Une nouvelle flambée épidémique d’Ebola menace l’Afrique centrale et orientale. La situation sanitaire se dégrade rapidement dans la région des Grands Lacs, où la mobilité importante de la population et l’absence de vaccin efficace contre la souche en circulation compliquent les efforts de contrôle. L’Organisation mondiale de la santé a tiré la sonnette d’alarme face à cette résurgence inquiétante.
Une urgence sanitaire internationale déclarée
L’OMS a activé son deuxième niveau d’alerte maximal en proclamant une « urgence de santé publique de portée internationale » (USPPI). Cette décision intervient alors que l’épidémie s’étend dangereusement au-delà de son foyer initial.
Tedros Adhanom Ghebreyesus a toutefois tenu à rassurer la communauté internationale. Selon lui, la situation ne constitue pas une urgence pandémique. Cette distinction importante signifie que le risque reste principalement régional plutôt que mondial.
Un bilan déjà lourd et préoccupant
Les chiffres recensés au 20 mai dessinent un tableau alarmant. L’épidémie a déjà causé 139 décès et touché près de 600 personnes suspectes d’infection. La progression rapide du virus inquiète les autorités sanitaires locales et internationales.
Dans la province de l’Ituri, 51 cas ont été confirmés en laboratoire. L’Ouganda voisin déplore également 2 cas avérés sur son territoire. L’origine de cette flambée remonte au 5 mai, avec un décès survenu à Bunia qui a marqué le début de la propagation.

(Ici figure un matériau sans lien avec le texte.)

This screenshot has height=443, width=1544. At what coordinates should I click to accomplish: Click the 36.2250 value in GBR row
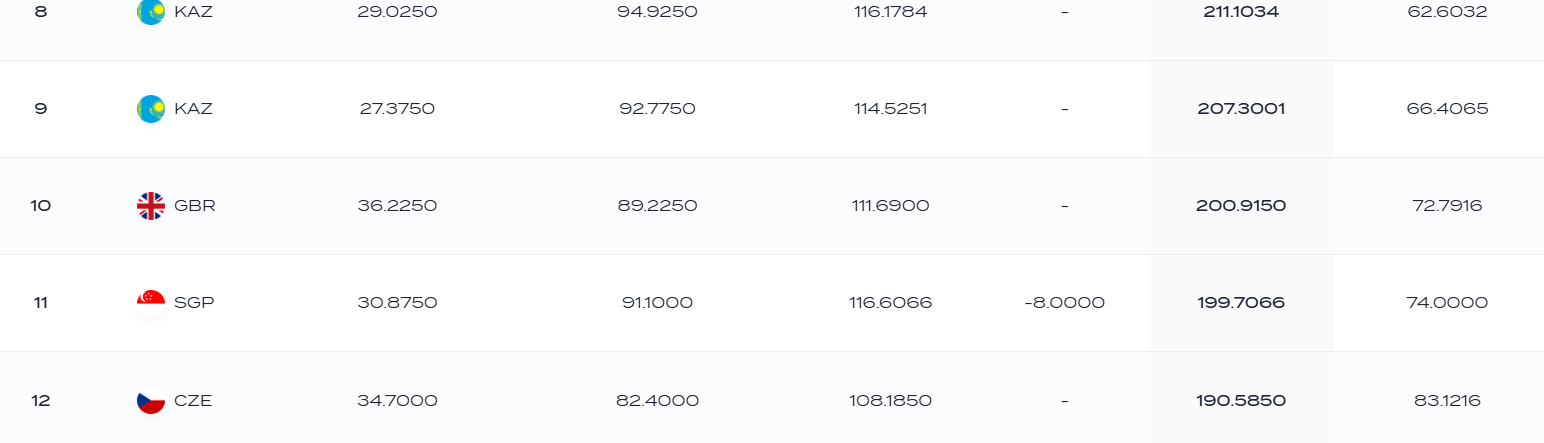(397, 206)
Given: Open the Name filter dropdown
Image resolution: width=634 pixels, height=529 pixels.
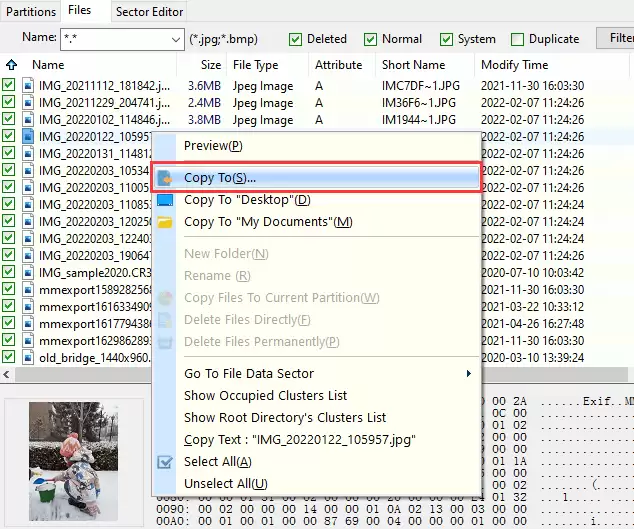Looking at the screenshot, I should click(x=174, y=39).
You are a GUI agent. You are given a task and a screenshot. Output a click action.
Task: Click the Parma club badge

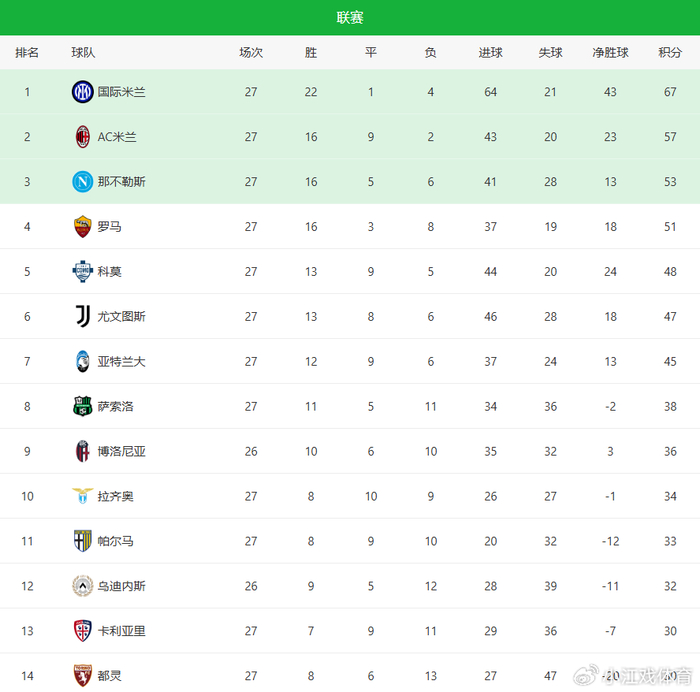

La souche Bundibugyo, un défi sanitaire majeur
Le virus responsable de cette épidémie appartient à la famille des filovirus, cousine des redoutables virus de Marburg. Parmi les quatre espèces d’Ebola pathogènes pour l’homme, la souche Bundibugyo se distingue par sa rareté et la difficulté à l’identifier rapidement.
Les symptômes caractéristiques incluent une fièvre élevée, des douleurs musculaires intenses, des diarrhées et vomissements. Dans les cas les plus graves, des hémorragies surviennent. Le taux de létalité oscille entre un tiers et la moitié des personnes infectées.
Une propagation favorisée par plusieurs facteurs
L’épidémie se propage particulièrement à Goma, ville minière connaissant d’importants flux de population. L’absence de vaccin approuvé contre la souche Bundibugyo constitue un handicap majeur dans la lutte sanitaire.
La transmission s’effectue exclusivement par contact direct avec les fluides corporels des malades. Contrairement à certaines idées reçues, aucun risque n’existe avec les porteurs asymptomatiques. Cependant, les pratiques funéraires traditionnelles augmentent considérablement les risques de contagion.
Des obstacles multiples à la riposte sanitaire
Les équipes médicales font face à des défis considérables sur le terrain. L’accès limité aux structures de soins et la méfiance persistante envers le personnel médical compliquent les interventions. Cette défiance constitue un frein majeur à la prise en charge précoce des malades.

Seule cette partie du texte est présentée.